ABOUT THIS EXERCISE: Type the entries again, word for word.

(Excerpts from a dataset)
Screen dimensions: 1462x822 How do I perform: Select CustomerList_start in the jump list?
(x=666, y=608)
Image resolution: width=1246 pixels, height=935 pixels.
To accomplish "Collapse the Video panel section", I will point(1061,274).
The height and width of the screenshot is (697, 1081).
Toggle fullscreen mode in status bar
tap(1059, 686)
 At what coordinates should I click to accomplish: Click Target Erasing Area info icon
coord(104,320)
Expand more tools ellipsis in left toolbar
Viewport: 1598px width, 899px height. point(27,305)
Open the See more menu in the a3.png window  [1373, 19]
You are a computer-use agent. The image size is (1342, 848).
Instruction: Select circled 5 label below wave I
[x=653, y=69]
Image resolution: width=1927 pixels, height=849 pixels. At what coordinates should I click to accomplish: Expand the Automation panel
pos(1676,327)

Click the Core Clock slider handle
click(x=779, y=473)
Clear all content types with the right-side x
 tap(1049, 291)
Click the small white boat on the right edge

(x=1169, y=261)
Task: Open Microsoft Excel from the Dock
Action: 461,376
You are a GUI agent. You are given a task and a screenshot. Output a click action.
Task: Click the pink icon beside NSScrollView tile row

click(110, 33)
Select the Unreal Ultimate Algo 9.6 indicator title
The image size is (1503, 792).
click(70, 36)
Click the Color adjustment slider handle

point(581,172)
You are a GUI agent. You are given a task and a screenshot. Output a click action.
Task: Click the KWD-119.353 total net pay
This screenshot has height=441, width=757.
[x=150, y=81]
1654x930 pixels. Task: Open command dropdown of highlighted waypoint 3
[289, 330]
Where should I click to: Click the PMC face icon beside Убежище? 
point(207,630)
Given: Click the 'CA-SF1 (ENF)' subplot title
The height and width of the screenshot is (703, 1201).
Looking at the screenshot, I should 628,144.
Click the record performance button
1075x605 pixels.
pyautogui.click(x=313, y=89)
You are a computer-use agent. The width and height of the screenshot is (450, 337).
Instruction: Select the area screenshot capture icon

TASK ANSWER:
Screen dimensions: 1462x822 How do I perform: Select CustomerList_start in the jump list?
(x=666, y=608)
Image resolution: width=1246 pixels, height=935 pixels.
To accomplish "Collapse the Video panel section", I will point(1061,274).
The height and width of the screenshot is (697, 1081).
Toggle fullscreen mode in status bar
tap(1059, 686)
 At what coordinates should I click to accomplish: Click Target Erasing Area info icon
coord(104,320)
Expand more tools ellipsis in left toolbar
Viewport: 1598px width, 899px height. point(27,305)
Open the See more menu in the a3.png window  [1373, 19]
You are a computer-use agent. The image size is (1342, 848).
Instruction: Select circled 5 label below wave I
[x=653, y=69]
Image resolution: width=1927 pixels, height=849 pixels. At what coordinates should I click to accomplish: Expand the Automation panel
pos(1676,327)

Click the Core Clock slider handle
click(x=779, y=473)
Clear all content types with the right-side x
 tap(1049, 291)
Click the small white boat on the right edge

(x=1169, y=261)
Task: Open Microsoft Excel from the Dock
Action: 461,376
You are a GUI agent. You are given a task and a screenshot. Output a click action.
Task: Click the pink icon beside NSScrollView tile row

click(110, 33)
Select the Unreal Ultimate Algo 9.6 indicator title
The image size is (1503, 792).
click(70, 36)
Click the Color adjustment slider handle

point(581,172)
You are a GUI agent. You are given a task and a screenshot. Output a click action.
Task: Click the KWD-119.353 total net pay
This screenshot has height=441, width=757.
[x=150, y=81]
1654x930 pixels. Task: Open command dropdown of highlighted waypoint 3
[289, 330]
Where should I click to: Click the PMC face icon beside Убежище? 
point(207,630)
Given: Click the 'CA-SF1 (ENF)' subplot title
The height and width of the screenshot is (703, 1201).
Looking at the screenshot, I should 628,144.
Click the record performance button
1075x605 pixels.
pyautogui.click(x=313, y=89)
You are a computer-use agent. The width and height of the screenshot is (450, 337).
Instruction: Select the area screenshot capture icon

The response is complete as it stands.